Significance of the research
After an explosion, the energy travels through the Earth as waves that seismometers at U.S. and international ground stations associated with nuclear explosion monitoring organizations detect. Scientists use these signals to determine the location of the explosion. The scientists first predict the time taken for the waves to travel from their source through the Earth to each station. To calculate that, they must know the seismic velocity of the Earth's materials from the crust to the inner core. If the energy travels through material with low seismic velocity, it takes signals longer to travel from the explosion's source to the receiver.
In the past 100 years, seismologists have predicted the travel time of seismic energy from source to receiver using one-dimensional models. However, these models do not do well at predicting travel time to nearby events where the waves spend most of their time in the Earth's crust or the shallowest parts of the mantle, both of which contain a larger variety of materials than the lower mantle and the Earth's core. Therefore, the largest errors occur close to the surface of the Earth where the most variability in materials exists.

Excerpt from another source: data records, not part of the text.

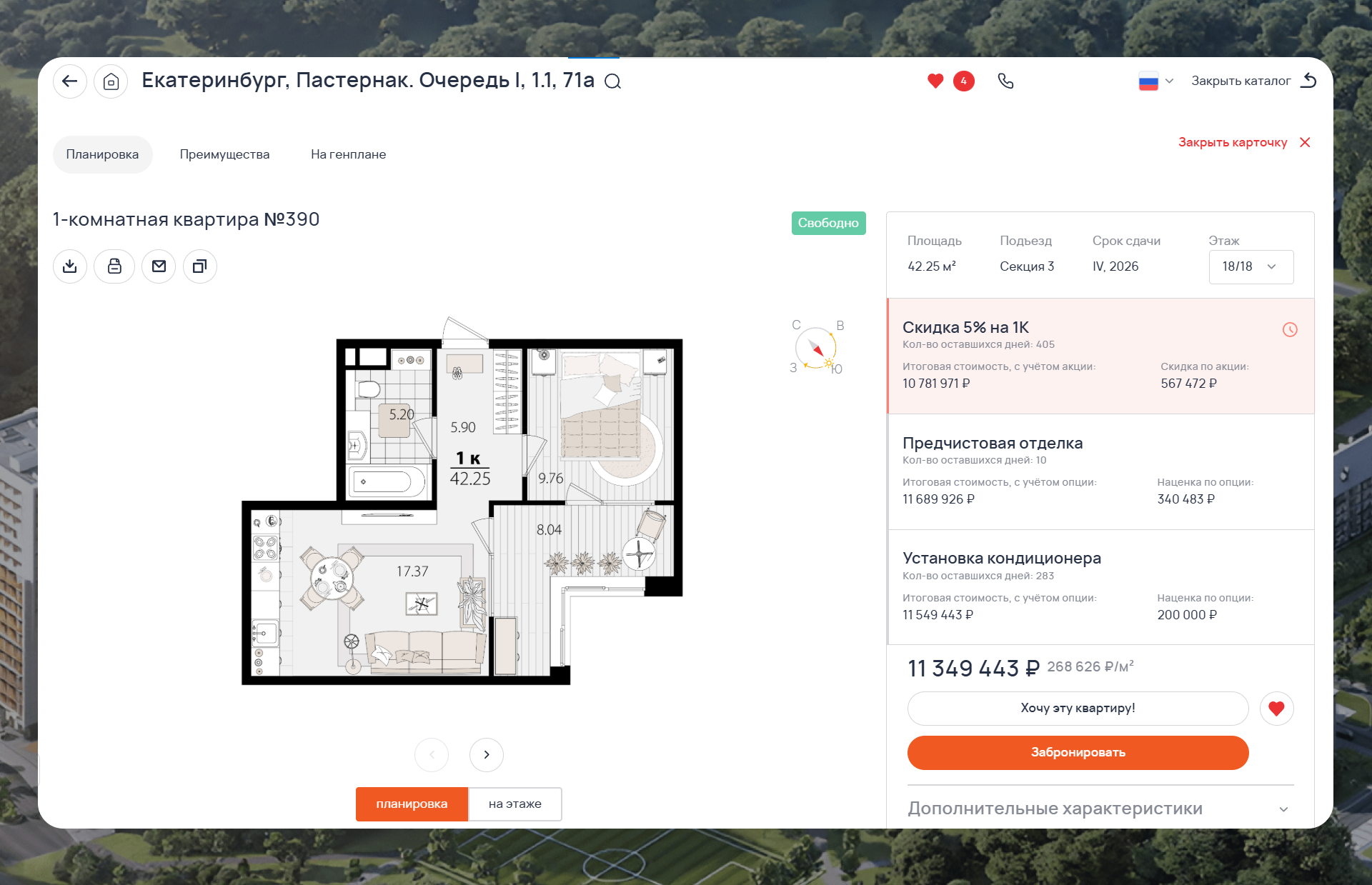Toggle favorite heart beside Хочу эту квартиру
This screenshot has height=885, width=1372.
point(1276,709)
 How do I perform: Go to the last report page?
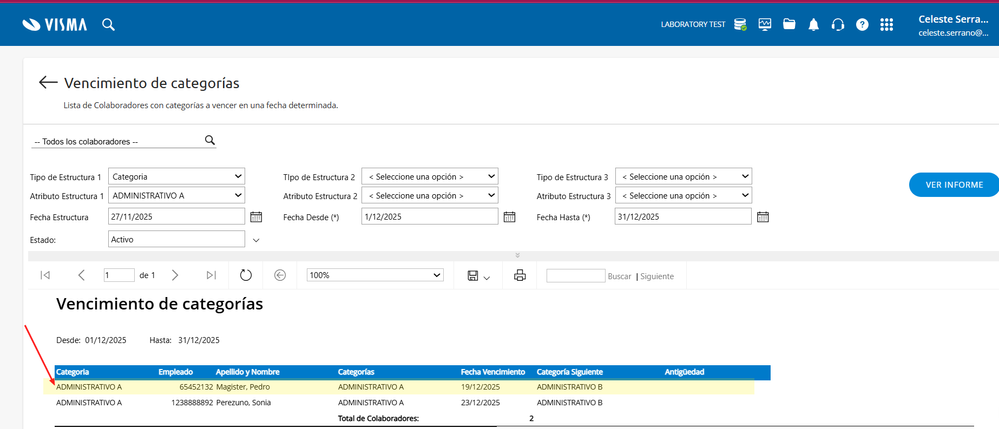tap(210, 275)
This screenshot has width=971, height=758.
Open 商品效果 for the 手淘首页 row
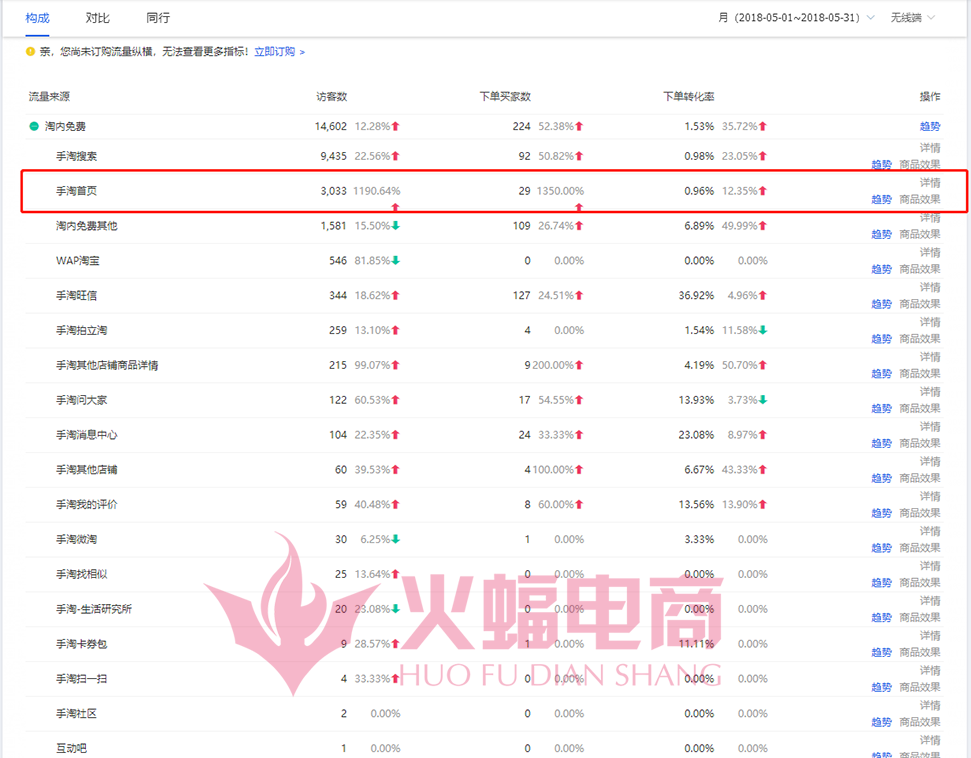920,199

SALSA3D and improved predictive accuracy
SALSA3D accounts for distortions of the seismic wavefronts caused by minor differences in the properties of rock and other materials. For example, waves are distorted when they move through a subduction zone, such as the one beneath the west coast of South America where one tectonic plate under the Pacific Ocean dives underneath the Andes Mountains. In recent tests, SALSA3D predicted the source of seismic events over a geological area that was 26 percent more accurate than the traditional one-dimensional model. Monitoring agencies could use SALSA3D to precompute the travel time from each station in their network to every point on Earth.
Research achievements
LANL's role is the data accumulation from the ground-based nuclear detonation detection research database for ground-truth events (seismic events where we know the location to some specific uncertainty, called LOCDB or location database), the associated paths to various seismic stations, collaboration on the tomographic process and the validation of the 3-D model for seismic location accuracy. Los Alamos provides Sandia the data to use for the tomography model (approximately ten million ray paths from approximately 13,000 distinct seismic stations and approximately 122,000 distinct events), Sandia runs their tomography code to produce the 3-D velocity model and then LANL takes the final model and runs tests to validate how well the model performs.